In http://www.imobiliariadocarmo.com/wp-content/uploads/2012/09/grande-cidade-e-seus-predios-7f1dc.jpg
Já nada era como outrora. Quando saía
de casa a caminho da escola e todas as pessoas a cumprimentavam. Quando ia à
mercearia ao fundo da aldeia e o dono a chamava pelo nome de batismo. Ou quando
arremetia pelo meio da floresta fugindo dos caminhos traçados, como se fosse
uma cabra montesa, e regressava a casa com um singular preenchimento interior.
O céu noturno já não era um espelho de estrelas que irradiavam sortilégios de
simplicidade. Nem era possível escutar o rumorejar das águas do ribeiro que a
entregava ao sono.
Disseram-lhe que tinha capacidades.
Que não podia parar os estudos, que a universidade a esperava. Era um
desperdício se metesse as mãos na lavoura, ou se fosse definhar numa esconsa
secretária nos serviços municipais. No dealbar da maioridade foi apanhada na
esquina das contrariedades. Imberbe, desaguou na grande cidade. Só lá tinha ido
um punhado de vezes. Para se estrear na descoberta do mar, para o casamento de
um tio e numa viagem de fim de semana com os austeros avós. A grande cidade era
uma incógnita. Não sabia como ia conviver com a ausência de árvores, com o
espaço dominado pelas casas e pelos modernos apartamentos onde se atamancava
tanto betão. Não sabia como reagir à indiferença de todas as pessoas que fossem
anfitriãs das suas caminhadas pelas ruas. Temia que a ingenuidade fosse viveiro
para os oportunistas. Foi deixada sozinha num quarto de um apartamento onde
estavam outras estudantes. Ninguém da família tinha vida para se exilar em
apoio à menina que estava na altura de deixar de o ser.

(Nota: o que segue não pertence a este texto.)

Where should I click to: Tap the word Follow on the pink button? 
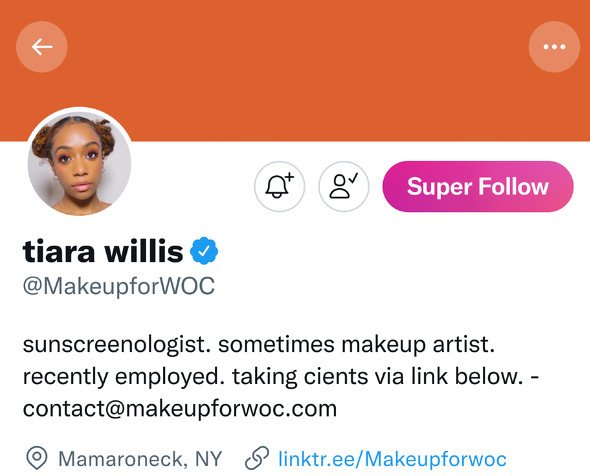513,186
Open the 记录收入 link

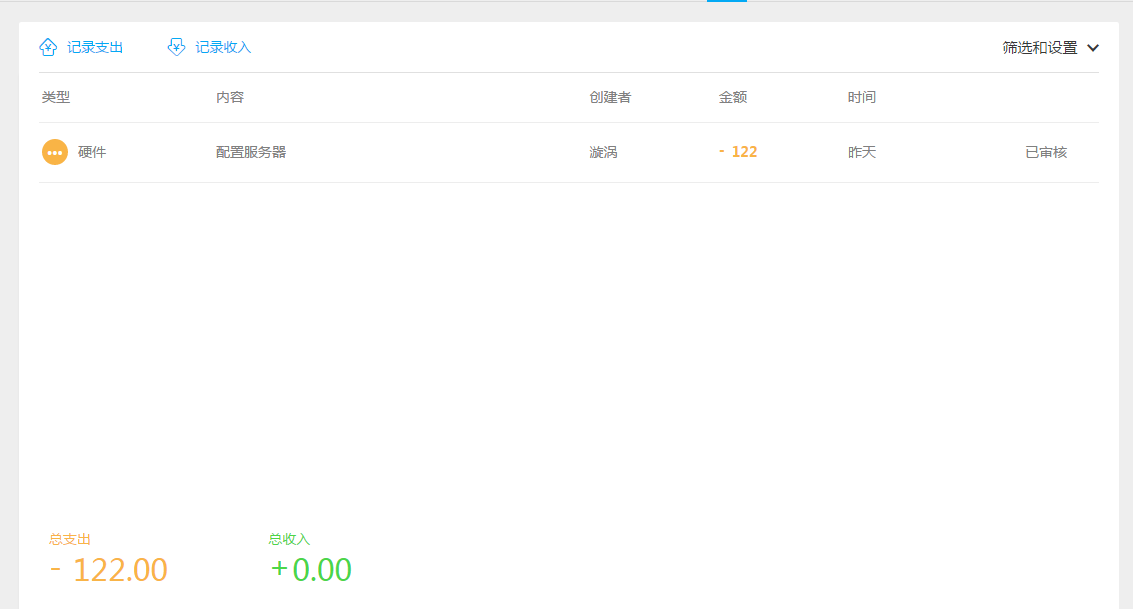pyautogui.click(x=223, y=47)
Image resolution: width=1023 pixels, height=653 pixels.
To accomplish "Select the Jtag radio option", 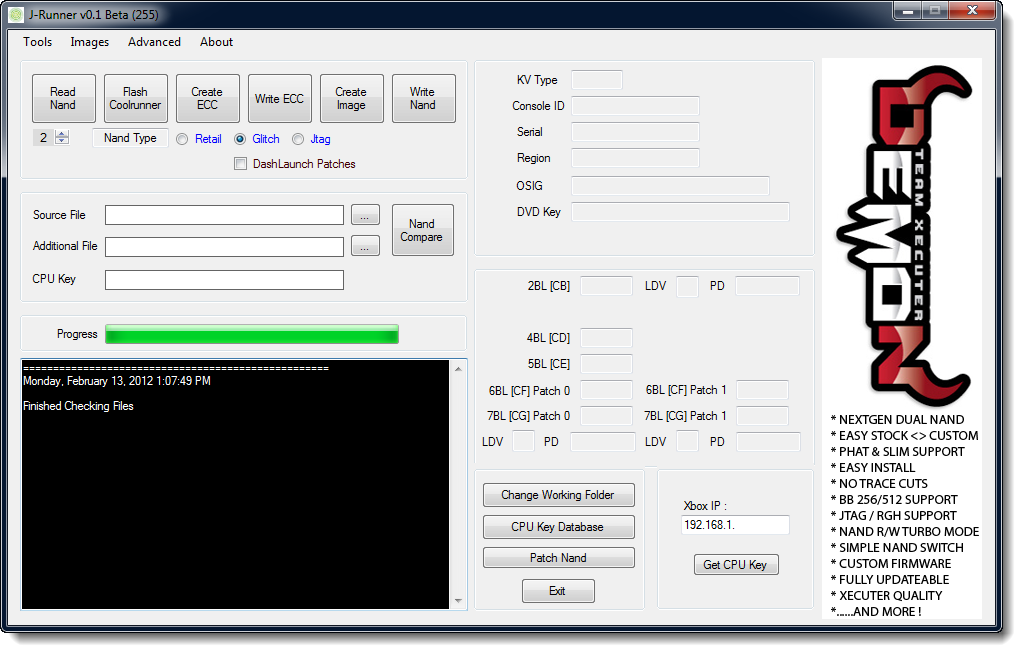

Quando terminou os estudos, já
encartada com o canudo que a tornava engenheira, lembrou-se daqueles dias
iniciais na grande cidade. Das lágrimas vertidas no travesseiro quando se
sentiu peixe fora de água com tanta gente anónima nas ruas, tanta gente que
tratava a outra tanta gente com a indiferença que se destina às coisas que são
indiferentes. Doíam-lhe os crápulas de que ouvia falar. Magoou-se com uns
oportunistas que tiraram partido da sua ingenuidade. A certa altura deu conta
que a cidade, pese embora a floresta de edifícios (uns velhos e encardidos,
outros modernos e arrojados), era uma selva.
Salvou-se entre os destroços acumulados
nos anos do tirocínio estudantil. Hoje, engenheira e senhora feita, sentia-se
deslocada quando ia de visita à aldeia que deixara para trás. As circunstâncias
são a cerzidura de uma transformação imperativa. Para não morrer: adaptar.